A surprising solution for robotics: fungi
Biohybrid robots have traditionally relied on animal or plant cells to control movements. However, Dr. Mishra’s team is introducing an exciting new component into this field: fungi – which are resilient, easy to culture, and can thrive in a wide range of environmental conditions. This makes them ideal candidates for long-term applications in biohybrid robotics.
Dr. Mishra and his colleagues designed two robots: a soft, starfish-inspired walking one, and a wheeled one. Both can be controlled using the natural electrophysiological signals produced by fungal mycelia. These signals are harnessed using a specially designed electrical interface that allows the fungi to control the robot’s movement.
The implications of this research extend far beyond robotics. The integration of living systems with artificial actuators presents an exciting new frontier in technology, and the potential applications are vast – from environmental sensing to pollution monitoring.
How it works with Arduino
At the heart of this innovative project is the Arduino platform, which served as the main interface to control the robots. As Dr. Mishra explains, he has been using Arduino for over 10 years and naturally turned to it for this experiment: “My first thought was to control the robot using Arduino.” The choice was ideal in terms of accessibility, reliability, and ease of use – and allowed for seamless transition from prototyping with UNO R4 WiFi to final solution with Arduino Mega.

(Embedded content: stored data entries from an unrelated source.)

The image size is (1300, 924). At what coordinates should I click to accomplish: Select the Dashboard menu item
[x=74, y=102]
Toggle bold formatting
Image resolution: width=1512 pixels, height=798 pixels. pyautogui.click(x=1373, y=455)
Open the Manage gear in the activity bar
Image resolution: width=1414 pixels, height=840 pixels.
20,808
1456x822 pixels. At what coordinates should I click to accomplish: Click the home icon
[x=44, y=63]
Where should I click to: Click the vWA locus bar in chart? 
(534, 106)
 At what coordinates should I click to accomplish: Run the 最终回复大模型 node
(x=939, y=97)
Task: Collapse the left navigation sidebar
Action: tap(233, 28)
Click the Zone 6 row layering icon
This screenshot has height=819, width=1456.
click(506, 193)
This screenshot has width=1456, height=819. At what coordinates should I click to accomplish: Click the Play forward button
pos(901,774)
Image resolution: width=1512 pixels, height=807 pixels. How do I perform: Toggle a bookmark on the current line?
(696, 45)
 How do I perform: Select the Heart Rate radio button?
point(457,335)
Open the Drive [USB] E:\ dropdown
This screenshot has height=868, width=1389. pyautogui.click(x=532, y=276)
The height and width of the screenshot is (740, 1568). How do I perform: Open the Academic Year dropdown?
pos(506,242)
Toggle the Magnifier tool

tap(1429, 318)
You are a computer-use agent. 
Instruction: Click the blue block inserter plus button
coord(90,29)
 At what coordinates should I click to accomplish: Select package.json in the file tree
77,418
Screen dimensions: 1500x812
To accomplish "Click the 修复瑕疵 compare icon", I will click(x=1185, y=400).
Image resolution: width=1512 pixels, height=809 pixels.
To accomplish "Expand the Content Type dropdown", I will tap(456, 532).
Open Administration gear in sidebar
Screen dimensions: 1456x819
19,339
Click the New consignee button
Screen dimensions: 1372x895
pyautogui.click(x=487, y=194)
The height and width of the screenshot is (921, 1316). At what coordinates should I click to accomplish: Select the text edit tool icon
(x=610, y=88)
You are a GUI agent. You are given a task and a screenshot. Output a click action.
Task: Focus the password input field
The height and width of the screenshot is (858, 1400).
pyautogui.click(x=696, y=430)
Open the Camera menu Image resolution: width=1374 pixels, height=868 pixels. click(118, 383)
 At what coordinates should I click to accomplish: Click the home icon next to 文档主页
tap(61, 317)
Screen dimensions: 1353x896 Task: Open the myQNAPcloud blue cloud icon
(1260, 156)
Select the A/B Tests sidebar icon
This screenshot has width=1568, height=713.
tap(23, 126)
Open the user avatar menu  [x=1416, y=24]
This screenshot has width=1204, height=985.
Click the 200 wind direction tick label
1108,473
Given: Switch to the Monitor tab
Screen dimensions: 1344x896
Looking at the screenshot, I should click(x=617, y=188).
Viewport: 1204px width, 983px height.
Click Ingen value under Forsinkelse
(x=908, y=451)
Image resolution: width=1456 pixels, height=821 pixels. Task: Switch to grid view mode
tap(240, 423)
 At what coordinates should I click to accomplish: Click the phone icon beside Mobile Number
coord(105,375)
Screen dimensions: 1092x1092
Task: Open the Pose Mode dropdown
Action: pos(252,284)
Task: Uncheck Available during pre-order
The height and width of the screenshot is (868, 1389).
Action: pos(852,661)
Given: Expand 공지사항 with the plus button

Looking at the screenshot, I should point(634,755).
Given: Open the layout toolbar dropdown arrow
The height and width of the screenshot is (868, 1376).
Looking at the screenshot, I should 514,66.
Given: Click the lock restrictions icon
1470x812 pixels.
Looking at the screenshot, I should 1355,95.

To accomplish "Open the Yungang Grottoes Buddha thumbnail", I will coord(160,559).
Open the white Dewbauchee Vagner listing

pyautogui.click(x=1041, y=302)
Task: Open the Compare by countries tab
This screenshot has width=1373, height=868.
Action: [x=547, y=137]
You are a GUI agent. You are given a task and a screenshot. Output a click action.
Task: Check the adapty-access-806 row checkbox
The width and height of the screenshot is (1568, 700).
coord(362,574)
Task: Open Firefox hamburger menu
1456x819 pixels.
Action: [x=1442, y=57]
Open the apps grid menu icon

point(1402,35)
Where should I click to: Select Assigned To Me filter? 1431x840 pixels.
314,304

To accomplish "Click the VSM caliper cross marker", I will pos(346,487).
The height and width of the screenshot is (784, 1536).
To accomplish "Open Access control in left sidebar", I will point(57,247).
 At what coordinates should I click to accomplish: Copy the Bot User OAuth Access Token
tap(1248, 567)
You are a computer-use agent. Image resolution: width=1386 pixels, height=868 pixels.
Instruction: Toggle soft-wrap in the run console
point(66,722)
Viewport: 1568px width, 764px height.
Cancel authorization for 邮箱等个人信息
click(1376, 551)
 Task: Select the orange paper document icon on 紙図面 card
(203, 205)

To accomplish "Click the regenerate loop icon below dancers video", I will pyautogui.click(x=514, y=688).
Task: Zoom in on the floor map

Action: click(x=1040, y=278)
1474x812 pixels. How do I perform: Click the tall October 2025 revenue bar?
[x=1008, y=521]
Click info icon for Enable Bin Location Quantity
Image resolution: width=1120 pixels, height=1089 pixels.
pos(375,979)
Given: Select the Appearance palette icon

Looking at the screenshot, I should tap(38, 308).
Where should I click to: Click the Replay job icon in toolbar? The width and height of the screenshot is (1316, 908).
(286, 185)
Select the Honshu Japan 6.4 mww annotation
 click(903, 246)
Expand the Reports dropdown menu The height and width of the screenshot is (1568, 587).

To capture and process the tiny electrical signals from the fungi, the team used a high-resolution 32-bit ADC (analog-to-digital converter) to achieve the necessary precision. “We processed each spike from the fungi and used the delay between spikes to control the robot’s movement. For example, the width of the spike determined the delay in the robot’s action, while the height was used to adjust the motor speed,” Dr. Mishra shares.
The team also experimented with pulse width modulation (PWM) to control the motor speed more precisely, and managed to create a system where the fungi’s spikes could increase or decrease the robot’s speed in real-time. “This wasn’t easy, but it was incredibly rewarding,” says Dr. Mishra.
And it’s only the beginning. Now the researchers are exploring ways to refine the signal processing and enhance accuracy – again relying on Arduino’s expanding ecosystem, making the system even more accessible for future scientific experiments.
All in all, this project is an exciting example of how easy-to-use, open-source, accessible technologies can enable cutting-edge research and experimentation to push the boundaries of what’s possible in the most unexpected fields – even complex biohybrid experiments! As Dr. Mishra says, “I’ve been a huge fan of Arduino for years, and it’s amazing to see how it can be used to drive advancements in scientific research.”